Lemery D, Urbain M F, Van Lieferinghen P, Micorek J C, Jacquetin B
Service Gynecologie Obstétrique I, Maternité de l'Hotel Dieu, Université Clermont-Ferrand I, France.
Eur J Obstet Gynecol Reprod Biol. 1989 Nov;33(2):161-8. doi: 10.1016/0028-2243(89)90209-8.
Thirty intra-uterine exchange transfusions (I.U.E.T.) under ultrasound guidance were performed on 15 pregnancies in 14 severely Rh-sensitized women. Our technique and a new method of catheterization of the umbilical cord are described. I.U.E.T. were commenced at 19-34 gestational weeks and repeated up to 5 times at 15 to 60 days intervals. The lowest pretransfusion fetal hemoglobin was 3 milligrams at 25 weeks. All the hydrops (4 cases) reversed a few days after the first procedure. The survival rate is 50% for hydropic fetuses and 66.6% for all cases. This technique avoids fetal hypervolemia and also too repetitive procedures by quick renewal of red cells. Catheterization offers a simple and safe access to the umbilical vein even with important fetal movements.

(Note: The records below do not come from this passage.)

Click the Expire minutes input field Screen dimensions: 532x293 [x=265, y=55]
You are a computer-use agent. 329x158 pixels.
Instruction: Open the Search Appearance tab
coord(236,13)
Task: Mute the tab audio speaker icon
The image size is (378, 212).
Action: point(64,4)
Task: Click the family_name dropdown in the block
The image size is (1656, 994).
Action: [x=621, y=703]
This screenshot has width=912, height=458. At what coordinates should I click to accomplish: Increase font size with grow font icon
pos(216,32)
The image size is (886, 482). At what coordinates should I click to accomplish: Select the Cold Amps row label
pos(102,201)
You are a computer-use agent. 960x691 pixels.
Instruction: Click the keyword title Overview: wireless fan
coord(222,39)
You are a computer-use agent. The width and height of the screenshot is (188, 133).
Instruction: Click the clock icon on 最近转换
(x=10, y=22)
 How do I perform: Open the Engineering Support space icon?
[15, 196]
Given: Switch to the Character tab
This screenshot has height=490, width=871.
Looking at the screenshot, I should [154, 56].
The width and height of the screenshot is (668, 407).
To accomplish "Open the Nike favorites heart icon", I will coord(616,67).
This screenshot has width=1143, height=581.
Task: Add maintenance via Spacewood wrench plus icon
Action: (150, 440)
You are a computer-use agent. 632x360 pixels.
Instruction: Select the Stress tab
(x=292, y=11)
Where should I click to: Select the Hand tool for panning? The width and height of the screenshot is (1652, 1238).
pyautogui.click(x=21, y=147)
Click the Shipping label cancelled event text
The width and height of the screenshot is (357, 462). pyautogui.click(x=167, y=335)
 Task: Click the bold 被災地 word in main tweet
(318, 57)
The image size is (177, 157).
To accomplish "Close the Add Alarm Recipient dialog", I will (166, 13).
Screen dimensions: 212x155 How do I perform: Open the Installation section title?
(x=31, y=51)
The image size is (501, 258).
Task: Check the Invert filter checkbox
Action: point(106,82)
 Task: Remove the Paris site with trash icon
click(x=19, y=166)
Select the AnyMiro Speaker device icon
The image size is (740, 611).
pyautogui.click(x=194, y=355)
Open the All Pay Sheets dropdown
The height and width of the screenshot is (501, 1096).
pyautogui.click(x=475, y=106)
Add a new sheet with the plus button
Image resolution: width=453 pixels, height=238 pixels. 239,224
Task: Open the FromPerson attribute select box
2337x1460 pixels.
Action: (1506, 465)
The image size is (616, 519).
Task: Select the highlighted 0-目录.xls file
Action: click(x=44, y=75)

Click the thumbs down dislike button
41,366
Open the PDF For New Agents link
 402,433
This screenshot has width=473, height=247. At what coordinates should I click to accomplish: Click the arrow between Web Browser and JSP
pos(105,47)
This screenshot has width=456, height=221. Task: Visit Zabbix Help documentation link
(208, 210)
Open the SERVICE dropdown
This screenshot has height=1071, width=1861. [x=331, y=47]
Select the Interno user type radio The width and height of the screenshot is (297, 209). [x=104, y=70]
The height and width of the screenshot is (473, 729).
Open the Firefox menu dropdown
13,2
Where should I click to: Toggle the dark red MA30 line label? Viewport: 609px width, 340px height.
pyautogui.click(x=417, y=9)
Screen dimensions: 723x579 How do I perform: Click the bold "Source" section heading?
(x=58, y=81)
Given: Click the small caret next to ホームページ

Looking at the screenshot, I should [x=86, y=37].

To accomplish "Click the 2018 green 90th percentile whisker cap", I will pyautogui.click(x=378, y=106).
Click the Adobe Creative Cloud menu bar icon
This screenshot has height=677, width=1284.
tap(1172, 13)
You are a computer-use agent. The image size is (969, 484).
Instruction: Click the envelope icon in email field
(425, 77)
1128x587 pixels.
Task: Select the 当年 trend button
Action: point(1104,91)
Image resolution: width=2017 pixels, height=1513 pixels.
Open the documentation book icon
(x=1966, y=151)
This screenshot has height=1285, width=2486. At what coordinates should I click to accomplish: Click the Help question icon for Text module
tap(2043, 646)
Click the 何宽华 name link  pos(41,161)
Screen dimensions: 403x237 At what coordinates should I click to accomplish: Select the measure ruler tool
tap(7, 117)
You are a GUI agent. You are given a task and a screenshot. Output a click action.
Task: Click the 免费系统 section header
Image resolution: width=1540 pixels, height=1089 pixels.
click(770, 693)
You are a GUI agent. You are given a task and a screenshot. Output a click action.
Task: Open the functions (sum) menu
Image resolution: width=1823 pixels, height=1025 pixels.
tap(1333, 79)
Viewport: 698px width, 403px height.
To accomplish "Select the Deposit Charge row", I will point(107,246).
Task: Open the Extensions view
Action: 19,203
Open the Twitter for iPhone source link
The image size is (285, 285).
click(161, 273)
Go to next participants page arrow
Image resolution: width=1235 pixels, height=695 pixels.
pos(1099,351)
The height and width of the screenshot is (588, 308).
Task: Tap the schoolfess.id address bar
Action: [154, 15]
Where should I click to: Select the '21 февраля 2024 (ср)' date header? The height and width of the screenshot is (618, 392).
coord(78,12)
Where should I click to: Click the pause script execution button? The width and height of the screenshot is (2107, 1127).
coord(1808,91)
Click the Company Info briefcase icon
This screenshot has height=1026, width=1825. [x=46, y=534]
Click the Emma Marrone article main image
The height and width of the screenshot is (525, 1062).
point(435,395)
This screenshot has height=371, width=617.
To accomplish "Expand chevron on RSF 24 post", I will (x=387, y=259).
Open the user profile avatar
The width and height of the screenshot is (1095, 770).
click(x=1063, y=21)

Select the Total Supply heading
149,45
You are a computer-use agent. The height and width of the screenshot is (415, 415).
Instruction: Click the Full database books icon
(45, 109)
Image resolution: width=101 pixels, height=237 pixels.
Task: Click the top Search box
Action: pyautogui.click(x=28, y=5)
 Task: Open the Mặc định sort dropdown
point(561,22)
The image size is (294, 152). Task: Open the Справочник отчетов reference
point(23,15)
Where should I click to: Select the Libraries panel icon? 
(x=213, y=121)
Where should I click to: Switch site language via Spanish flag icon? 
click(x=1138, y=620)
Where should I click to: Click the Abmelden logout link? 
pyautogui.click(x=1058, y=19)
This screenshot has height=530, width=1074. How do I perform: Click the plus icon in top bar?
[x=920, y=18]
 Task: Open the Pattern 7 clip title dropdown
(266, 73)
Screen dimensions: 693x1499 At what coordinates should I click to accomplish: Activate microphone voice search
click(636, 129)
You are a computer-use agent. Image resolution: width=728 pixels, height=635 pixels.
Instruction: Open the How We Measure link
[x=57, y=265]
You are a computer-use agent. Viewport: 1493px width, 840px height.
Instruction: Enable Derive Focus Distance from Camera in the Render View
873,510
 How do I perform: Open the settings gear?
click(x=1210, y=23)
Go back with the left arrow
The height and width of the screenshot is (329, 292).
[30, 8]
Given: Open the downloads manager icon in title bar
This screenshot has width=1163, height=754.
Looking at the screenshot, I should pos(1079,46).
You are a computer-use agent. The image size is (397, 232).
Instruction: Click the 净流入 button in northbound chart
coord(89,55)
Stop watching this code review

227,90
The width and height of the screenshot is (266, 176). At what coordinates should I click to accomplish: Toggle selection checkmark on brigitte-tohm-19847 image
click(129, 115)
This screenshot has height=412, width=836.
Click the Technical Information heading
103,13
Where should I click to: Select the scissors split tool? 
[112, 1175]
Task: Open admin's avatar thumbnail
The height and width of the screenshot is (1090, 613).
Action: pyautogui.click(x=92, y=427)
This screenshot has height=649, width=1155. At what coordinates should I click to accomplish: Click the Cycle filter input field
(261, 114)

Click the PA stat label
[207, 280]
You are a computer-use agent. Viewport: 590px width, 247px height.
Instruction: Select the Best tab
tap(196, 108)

对14名严重Rh致敏的孕妇的15次妊娠进行了30次超声引导下的宫内换血输血(I.U.E.T.)。描述了我们的技术以及一种新的脐带插管方法。I.U.E.T.在妊娠19 - 34周开始,每隔15至60天重复进行,最多5次。输血前最低胎儿血红蛋白在25周时为3毫克。所有水肿胎儿(4例)在首次操作后几天内症状逆转。水肿胎儿的存活率为50%,所有病例的存活率为66.6%。该技术通过快速更新红细胞避免了胎儿血容量过多以及过于重复的操作。即使胎儿有大幅度活动,插管也能提供简单安全的脐静脉通路。